Exercise prompt: Line by line, repeat the material below exactly and leave the images out.

· · · ·

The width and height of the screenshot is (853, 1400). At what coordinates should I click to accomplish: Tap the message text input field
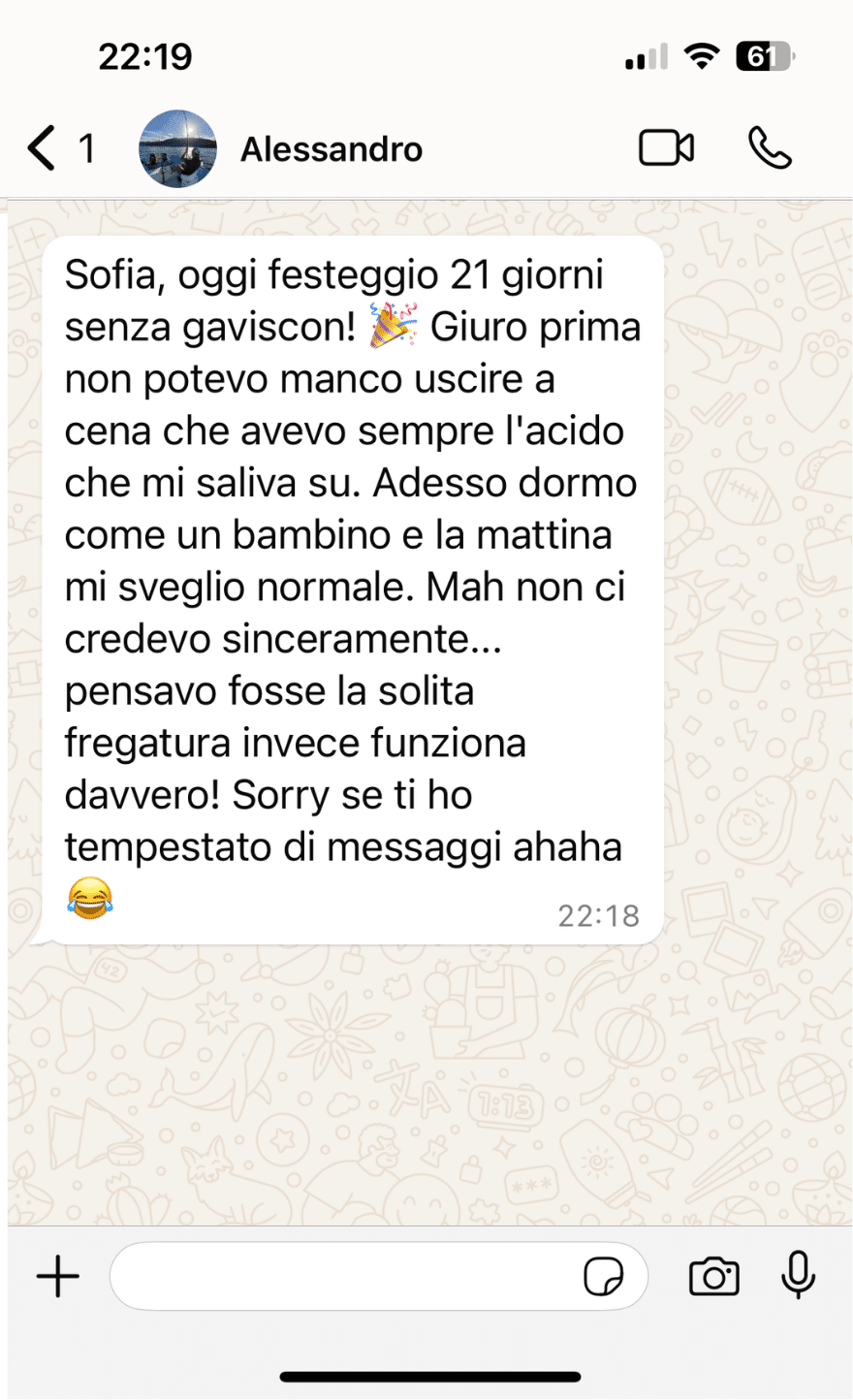(379, 1276)
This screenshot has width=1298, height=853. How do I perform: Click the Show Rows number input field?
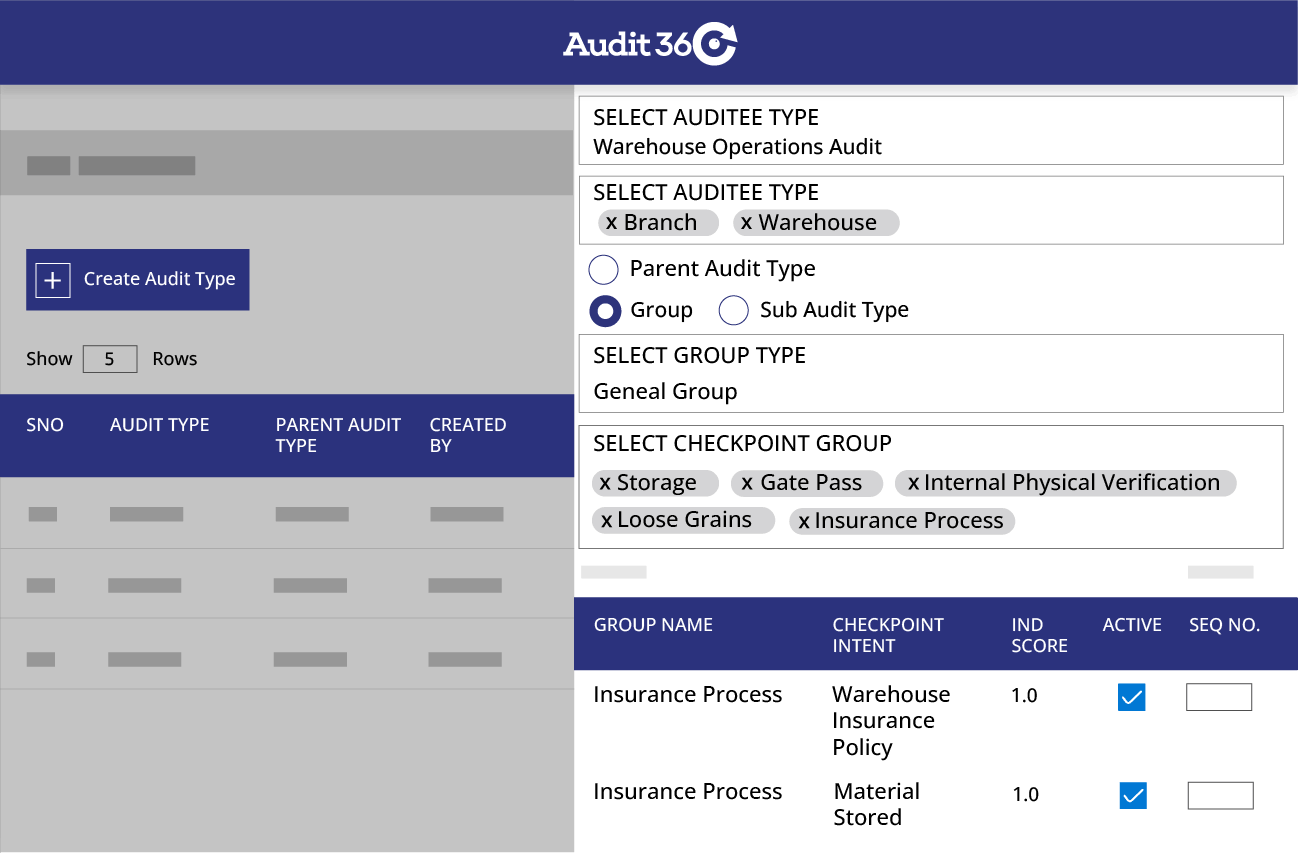109,358
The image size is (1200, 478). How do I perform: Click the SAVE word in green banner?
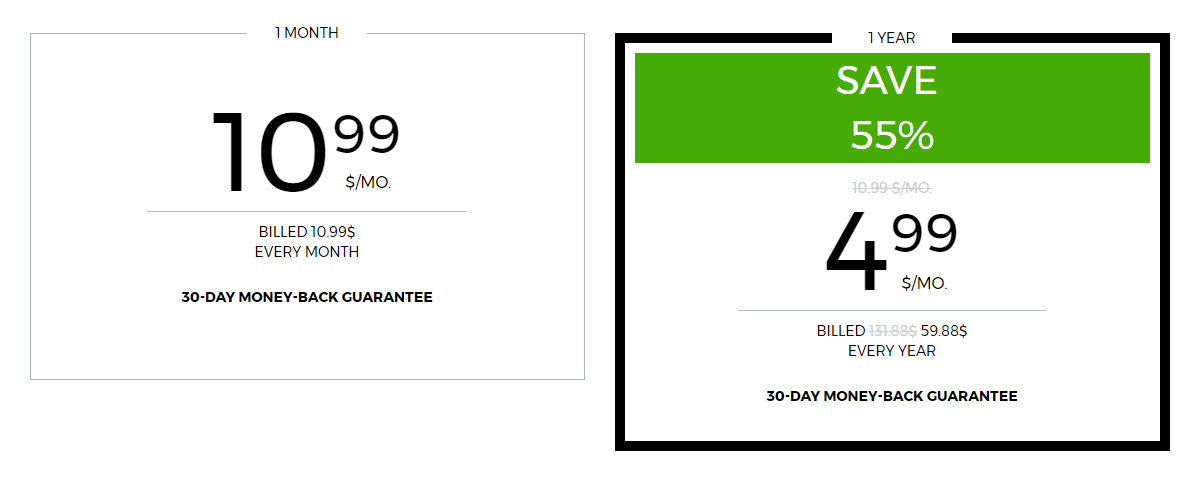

· · · ·

Response box:
The width and height of the screenshot is (853, 1400). At what coordinates should I click to accomplish: Tap the message text input field
(379, 1276)
This screenshot has width=1298, height=853. How do I perform: Click the Show Rows number input field?
109,358
The image size is (1200, 478). How do I perform: Click the SAVE word in green banner?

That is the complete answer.